Routine white light (WL) endoscopy (gastroduodenoscopy and ileocolonoscopy) was performed within 1 to 2 days of the routine ultrasound and CEUS examinations in all dogs as part of their diagnostic evaluation, using either a smaller veterinary videoendoscope (Feline Silver Scope; 5.9 mm outer diameter, 110 cm working length, 2 mm working channel; Karl Storz Endoscopy Ltd, Slough, Berkshire, United Kingdom) for dogs <10 kg body weight or a larger veterinary videoendoscope (Multi‐Purpose Silver Scope; 7.9 mm outer diameter, 140 cm working length, 2.8 mm working channel; Karl Storz Endoscopy Ltd) for dogs ≥10 kg body weight. Dogs underwent gastroduodenoscopy (n = 30) or coloileoscopy (n = 28) as deemed appropriate for their predominant clinical signs. Standard image documentation of all segments of the GI tract was done by recording videos and still images where appropriate. Serial images for later side‐by‐side analysis from the same sections of duodenum and colon were taken using the optimized WL setting, CLARA + CHROMA. The CLARA setting automatically identifies and brightens dark image areas, whereas CHROMA intensifies color contrast levels while retaining natural color perception of the image. The so‐called “Spectra B” setting also was used, which changes the effective spectral response in the imaging system, leading to the NBI‐like color contrast of SPIES. Numerical endoscopy scores were recorded as part of routine documentation using an established template from the WSAVA. Briefly, this template allows scoring of several defined abnormalities in each segment of the GI tract (eg, granularity, edema) on a numerical scale (0 = normal, 1 = mild, 2 = moderate, 3 = marked).
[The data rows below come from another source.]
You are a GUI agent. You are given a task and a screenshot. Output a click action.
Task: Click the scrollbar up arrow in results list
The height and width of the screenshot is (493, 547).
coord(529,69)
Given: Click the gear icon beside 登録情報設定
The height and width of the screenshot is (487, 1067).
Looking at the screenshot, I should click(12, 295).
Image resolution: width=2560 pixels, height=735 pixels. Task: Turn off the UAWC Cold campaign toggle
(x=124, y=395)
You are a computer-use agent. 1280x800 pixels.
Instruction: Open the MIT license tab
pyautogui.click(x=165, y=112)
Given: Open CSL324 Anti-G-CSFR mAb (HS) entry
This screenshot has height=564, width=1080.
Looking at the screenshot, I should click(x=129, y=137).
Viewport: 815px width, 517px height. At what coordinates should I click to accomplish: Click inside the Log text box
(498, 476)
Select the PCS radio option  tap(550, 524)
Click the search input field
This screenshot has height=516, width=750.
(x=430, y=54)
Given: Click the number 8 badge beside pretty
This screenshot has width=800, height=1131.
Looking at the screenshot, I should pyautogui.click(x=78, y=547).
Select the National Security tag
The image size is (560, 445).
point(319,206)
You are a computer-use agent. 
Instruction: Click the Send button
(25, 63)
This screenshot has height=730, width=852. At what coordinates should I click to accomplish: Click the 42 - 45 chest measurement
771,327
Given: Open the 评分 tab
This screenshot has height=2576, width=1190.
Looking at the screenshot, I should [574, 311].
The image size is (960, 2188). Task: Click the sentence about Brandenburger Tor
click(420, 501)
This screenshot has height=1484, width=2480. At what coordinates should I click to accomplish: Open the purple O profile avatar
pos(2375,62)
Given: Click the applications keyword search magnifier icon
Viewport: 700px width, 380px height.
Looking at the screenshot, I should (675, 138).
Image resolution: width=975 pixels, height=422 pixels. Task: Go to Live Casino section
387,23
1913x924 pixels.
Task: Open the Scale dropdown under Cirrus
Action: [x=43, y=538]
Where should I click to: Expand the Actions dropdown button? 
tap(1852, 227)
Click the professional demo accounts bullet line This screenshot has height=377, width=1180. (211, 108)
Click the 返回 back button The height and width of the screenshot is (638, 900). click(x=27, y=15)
Both WL and SPIES endoscopy images were analyzed as a batch using a freely available cross‐platform application framework for medical image processing, which has been established for analysis of NBI endoscopy images in humans (MeVisLab SDK [noncommercial], MeVis Medical Solutions AG and the Fraunhofer Institute, Bremen, Germany). In this software, a pipeline to quantify both WL and SPIES images comparatively for a parameter called “vesselness,” which allows the visualization of capillaries in a black‐and‐white (BW) format, was created based on a prior study performed in humans (Figure S1). Images then were transformed into 8‐bit files, and adjusted for threshold values on a full grayscale space, so that only pixels falling within the boundaries of the automatic threshold were analyzed (ImageJ, Fiji, https://imagej.net/Fiji#Downloads). , This procedure allows reduction of noise within the BW image.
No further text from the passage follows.